**RUMUSAN SOAL A:** Ganti "pemandangan" dengan "panorama" pada teks tentang pelestarian pusaka kota. Tuliskan bagian teks itu mulai dari "Disampaikan" sampai "yang istimewa.".

Nampaknya
pendakatan perencanaan berbasis aset (asset-based planning) seperti yang
diintrodusir John Fiedman bisa diterapkan dengan adanya, misalnya, program
penataan dan pelestarian Kota Pusaka. Kita juga sempat menyinggung hal ini
beberapa waktu lalu dengan membahas Pusaka Kotagede.
Menarik
apa yang diutarakan oleh Imam S. Ernawi, Dirjen Penataan Ruang, Kementerian
Pekerjaan Umum (Majalah Tempo 16/12/2012, h 134), bahwa: "Pelestarian
pusaka perkotaan terlah berevolusi, dari monumen dan situs arkeologi ke kota
yang hidup dan saujana. Dari restorasi ke regenerasi serta panduan perencanaan
dan desain perkotaan. Dari mono-disipliner ke integrasi dan perencanaan
partisipatoris."
Disampaikan
pula pengertian "PUSAKA" yang meliputi: pusaka alam, pusaka budaya,
dan pusaka saujana.
PUSAKA
ALAM ialah pusaka yang terbentuk oleh alam, menghasilkan bentuk dan pemandangan
yang istimewa.

**CUPLIKAN DATA:**

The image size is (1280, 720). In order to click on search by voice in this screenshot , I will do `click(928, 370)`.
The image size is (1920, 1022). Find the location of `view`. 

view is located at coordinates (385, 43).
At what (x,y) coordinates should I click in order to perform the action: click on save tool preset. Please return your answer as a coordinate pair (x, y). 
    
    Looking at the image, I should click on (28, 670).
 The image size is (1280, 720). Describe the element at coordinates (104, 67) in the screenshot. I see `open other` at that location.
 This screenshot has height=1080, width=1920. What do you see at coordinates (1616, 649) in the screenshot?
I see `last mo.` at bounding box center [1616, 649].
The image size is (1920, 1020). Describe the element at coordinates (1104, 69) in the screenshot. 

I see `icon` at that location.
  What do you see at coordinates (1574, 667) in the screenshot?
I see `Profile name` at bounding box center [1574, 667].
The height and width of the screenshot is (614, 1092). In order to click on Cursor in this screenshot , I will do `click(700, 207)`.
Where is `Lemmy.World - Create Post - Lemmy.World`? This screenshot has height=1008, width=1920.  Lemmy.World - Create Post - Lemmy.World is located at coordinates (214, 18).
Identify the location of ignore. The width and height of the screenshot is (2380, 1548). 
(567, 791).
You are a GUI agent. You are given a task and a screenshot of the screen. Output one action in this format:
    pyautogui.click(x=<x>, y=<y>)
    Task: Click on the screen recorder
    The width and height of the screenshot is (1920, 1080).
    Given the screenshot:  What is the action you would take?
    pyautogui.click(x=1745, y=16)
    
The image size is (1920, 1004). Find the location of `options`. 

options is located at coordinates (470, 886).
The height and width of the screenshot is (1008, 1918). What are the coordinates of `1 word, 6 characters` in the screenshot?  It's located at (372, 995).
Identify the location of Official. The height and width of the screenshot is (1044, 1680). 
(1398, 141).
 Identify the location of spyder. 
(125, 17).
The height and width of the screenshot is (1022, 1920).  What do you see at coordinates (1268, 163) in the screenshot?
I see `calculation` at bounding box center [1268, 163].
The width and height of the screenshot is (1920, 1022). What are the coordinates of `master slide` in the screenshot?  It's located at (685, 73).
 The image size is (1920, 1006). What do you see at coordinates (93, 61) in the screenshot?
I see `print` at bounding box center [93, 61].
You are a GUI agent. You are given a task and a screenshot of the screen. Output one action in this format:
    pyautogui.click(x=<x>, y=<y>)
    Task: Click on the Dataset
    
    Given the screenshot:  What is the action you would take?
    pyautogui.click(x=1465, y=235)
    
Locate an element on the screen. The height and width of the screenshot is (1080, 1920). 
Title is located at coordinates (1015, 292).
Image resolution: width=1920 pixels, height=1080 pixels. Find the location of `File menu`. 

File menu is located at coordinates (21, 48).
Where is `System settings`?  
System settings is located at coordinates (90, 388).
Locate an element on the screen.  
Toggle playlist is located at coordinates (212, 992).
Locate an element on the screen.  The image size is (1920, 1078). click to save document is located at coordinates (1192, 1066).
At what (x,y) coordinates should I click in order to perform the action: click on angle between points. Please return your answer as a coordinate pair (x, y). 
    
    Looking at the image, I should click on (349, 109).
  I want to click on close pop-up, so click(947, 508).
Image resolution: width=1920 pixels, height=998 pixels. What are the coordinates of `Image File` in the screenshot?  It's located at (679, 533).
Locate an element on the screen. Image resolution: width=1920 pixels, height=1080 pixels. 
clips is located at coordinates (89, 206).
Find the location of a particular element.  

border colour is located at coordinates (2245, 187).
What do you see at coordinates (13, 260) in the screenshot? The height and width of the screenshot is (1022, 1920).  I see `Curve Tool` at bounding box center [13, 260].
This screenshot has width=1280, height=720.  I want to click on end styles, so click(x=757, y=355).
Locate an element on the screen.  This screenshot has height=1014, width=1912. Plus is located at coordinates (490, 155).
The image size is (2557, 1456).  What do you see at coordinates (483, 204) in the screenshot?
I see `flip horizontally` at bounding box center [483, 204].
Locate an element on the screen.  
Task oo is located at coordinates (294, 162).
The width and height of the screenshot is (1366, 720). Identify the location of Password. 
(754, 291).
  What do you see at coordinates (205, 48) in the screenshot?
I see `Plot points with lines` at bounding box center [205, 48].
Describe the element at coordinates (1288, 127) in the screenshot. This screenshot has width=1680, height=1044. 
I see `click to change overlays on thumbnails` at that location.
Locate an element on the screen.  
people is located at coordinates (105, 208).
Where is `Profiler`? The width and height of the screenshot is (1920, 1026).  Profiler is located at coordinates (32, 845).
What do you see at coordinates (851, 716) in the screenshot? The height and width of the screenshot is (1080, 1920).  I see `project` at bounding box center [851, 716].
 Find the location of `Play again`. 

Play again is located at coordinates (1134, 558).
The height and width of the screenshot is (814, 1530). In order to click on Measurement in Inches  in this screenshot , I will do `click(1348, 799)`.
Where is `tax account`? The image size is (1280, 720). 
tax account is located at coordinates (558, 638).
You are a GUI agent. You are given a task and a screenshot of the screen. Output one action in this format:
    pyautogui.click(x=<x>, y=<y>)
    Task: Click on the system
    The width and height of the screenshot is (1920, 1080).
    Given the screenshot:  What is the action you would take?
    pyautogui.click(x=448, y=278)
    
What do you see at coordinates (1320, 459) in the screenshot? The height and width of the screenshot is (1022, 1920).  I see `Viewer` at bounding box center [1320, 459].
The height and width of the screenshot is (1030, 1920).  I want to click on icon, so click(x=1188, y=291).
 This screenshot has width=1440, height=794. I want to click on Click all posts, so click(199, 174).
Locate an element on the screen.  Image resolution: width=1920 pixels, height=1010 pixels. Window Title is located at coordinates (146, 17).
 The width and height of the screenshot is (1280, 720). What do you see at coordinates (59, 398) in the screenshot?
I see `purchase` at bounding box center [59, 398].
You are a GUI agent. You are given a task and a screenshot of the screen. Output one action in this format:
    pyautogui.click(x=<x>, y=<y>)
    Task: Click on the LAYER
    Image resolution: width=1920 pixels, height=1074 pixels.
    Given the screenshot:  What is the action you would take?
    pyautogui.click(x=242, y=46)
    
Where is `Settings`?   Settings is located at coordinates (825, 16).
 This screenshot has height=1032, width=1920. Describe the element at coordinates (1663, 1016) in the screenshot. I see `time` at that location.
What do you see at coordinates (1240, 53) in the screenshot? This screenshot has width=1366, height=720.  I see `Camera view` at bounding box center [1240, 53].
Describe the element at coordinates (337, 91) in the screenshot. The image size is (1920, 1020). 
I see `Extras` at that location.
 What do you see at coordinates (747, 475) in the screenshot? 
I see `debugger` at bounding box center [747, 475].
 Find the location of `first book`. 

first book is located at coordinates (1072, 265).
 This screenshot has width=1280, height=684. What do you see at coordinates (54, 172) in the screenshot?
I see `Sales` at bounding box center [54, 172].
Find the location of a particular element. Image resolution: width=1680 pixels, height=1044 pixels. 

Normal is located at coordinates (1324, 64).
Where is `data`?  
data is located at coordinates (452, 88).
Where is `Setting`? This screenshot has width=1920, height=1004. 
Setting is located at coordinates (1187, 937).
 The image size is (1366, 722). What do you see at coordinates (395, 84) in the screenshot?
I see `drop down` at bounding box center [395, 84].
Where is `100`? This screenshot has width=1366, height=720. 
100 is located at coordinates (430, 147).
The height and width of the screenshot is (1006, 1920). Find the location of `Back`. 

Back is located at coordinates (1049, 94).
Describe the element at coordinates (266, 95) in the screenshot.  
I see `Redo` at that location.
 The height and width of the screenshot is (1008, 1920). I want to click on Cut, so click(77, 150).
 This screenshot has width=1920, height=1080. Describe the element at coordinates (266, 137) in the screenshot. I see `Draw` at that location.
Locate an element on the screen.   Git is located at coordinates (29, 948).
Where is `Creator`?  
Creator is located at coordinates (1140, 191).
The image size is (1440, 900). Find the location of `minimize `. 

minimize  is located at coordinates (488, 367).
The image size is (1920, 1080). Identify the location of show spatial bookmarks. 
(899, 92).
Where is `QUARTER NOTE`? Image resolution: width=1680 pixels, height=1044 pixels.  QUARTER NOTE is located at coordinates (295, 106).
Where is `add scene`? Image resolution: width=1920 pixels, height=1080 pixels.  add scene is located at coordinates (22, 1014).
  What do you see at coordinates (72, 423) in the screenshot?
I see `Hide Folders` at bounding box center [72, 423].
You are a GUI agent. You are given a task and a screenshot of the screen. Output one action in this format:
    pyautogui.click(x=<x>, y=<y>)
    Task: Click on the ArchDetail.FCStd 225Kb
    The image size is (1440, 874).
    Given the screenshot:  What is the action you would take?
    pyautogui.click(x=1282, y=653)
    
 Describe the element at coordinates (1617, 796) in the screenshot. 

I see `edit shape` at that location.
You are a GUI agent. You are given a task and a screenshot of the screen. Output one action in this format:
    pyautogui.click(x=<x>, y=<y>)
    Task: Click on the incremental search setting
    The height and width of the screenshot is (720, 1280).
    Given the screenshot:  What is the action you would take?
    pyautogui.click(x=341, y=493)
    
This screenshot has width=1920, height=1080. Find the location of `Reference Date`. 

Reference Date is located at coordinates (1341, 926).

**RUMUSAN SOAL B:** Salin ulang entri mulai dari baris yang memuat "coordinates (1192, 1066)." sampai baris yang memuat "coordinates (490, 155).", termasuk kedua baris itu.

**JAWABAN LENGKAP A:**
Disampaikan
pula pengertian "PUSAKA" yang meliputi: pusaka alam, pusaka budaya,
dan pusaka saujana.
PUSAKA
ALAM ialah pusaka yang terbentuk oleh alam, menghasilkan bentuk dan panorama
yang istimewa.

**JAWABAN LENGKAP B:**
Locate an element on the screen.  The image size is (1920, 1078). click to save document is located at coordinates (1192, 1066).
At what (x,y) coordinates should I click in order to perform the action: click on angle between points. Please return your answer as a coordinate pair (x, y). 
    
    Looking at the image, I should click on (349, 109).
  I want to click on close pop-up, so click(947, 508).
Image resolution: width=1920 pixels, height=998 pixels. What are the coordinates of `Image File` in the screenshot?  It's located at (679, 533).
Locate an element on the screen. Image resolution: width=1920 pixels, height=1080 pixels. 
clips is located at coordinates (89, 206).
Find the location of a particular element.  

border colour is located at coordinates (2245, 187).
What do you see at coordinates (13, 260) in the screenshot? The height and width of the screenshot is (1022, 1920).  I see `Curve Tool` at bounding box center [13, 260].
This screenshot has width=1280, height=720.  I want to click on end styles, so click(x=757, y=355).
Locate an element on the screen.  This screenshot has height=1014, width=1912. Plus is located at coordinates (490, 155).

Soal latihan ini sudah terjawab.